Data records
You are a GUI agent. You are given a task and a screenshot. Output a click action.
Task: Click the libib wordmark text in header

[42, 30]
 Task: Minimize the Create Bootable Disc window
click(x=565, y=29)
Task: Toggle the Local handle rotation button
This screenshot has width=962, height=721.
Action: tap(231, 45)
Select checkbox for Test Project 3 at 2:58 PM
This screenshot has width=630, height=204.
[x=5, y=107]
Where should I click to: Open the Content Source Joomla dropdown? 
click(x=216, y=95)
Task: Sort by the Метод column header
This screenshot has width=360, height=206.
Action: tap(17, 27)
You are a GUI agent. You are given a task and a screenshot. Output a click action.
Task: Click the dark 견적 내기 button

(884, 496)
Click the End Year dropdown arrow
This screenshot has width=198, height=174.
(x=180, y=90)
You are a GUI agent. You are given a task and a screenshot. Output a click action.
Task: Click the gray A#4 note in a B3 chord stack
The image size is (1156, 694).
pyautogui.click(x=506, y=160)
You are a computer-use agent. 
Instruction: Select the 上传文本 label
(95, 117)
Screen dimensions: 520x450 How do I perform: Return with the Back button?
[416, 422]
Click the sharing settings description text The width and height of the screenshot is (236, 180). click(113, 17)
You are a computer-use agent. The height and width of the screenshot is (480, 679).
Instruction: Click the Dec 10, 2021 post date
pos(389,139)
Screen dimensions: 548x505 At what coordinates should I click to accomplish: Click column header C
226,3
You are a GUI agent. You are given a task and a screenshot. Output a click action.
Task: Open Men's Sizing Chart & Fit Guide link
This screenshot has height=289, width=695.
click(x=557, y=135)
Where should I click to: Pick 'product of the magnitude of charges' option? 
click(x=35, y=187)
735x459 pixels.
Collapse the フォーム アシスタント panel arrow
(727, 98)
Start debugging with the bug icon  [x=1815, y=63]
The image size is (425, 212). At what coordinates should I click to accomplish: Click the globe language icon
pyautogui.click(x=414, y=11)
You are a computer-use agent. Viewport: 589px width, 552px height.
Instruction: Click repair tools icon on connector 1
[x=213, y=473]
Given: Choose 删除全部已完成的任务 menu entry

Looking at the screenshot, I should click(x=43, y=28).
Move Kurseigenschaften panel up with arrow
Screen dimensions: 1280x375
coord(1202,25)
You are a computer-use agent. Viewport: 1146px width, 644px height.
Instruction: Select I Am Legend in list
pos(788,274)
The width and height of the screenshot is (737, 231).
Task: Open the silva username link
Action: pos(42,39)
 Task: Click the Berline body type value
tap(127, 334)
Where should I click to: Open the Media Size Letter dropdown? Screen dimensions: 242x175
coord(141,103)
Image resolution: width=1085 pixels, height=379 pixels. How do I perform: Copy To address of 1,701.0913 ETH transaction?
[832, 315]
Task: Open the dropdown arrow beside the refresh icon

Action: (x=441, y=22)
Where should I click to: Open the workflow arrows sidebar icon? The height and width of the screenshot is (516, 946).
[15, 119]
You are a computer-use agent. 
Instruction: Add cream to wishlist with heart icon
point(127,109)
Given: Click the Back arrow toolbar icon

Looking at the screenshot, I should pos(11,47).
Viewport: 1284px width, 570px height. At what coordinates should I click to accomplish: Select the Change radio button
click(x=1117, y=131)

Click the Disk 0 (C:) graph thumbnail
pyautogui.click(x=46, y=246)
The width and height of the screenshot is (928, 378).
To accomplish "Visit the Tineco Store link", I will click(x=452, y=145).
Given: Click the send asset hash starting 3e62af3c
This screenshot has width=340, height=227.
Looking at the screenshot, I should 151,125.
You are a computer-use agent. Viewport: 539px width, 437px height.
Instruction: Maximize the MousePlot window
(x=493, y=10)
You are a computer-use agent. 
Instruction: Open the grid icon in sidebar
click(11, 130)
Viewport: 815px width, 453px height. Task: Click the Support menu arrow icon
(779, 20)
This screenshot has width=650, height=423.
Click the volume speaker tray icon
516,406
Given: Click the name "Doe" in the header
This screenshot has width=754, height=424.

Goal of the exercise
A number is the only answer here: how many lines of the material above contain "computer"?

Exercise solution
7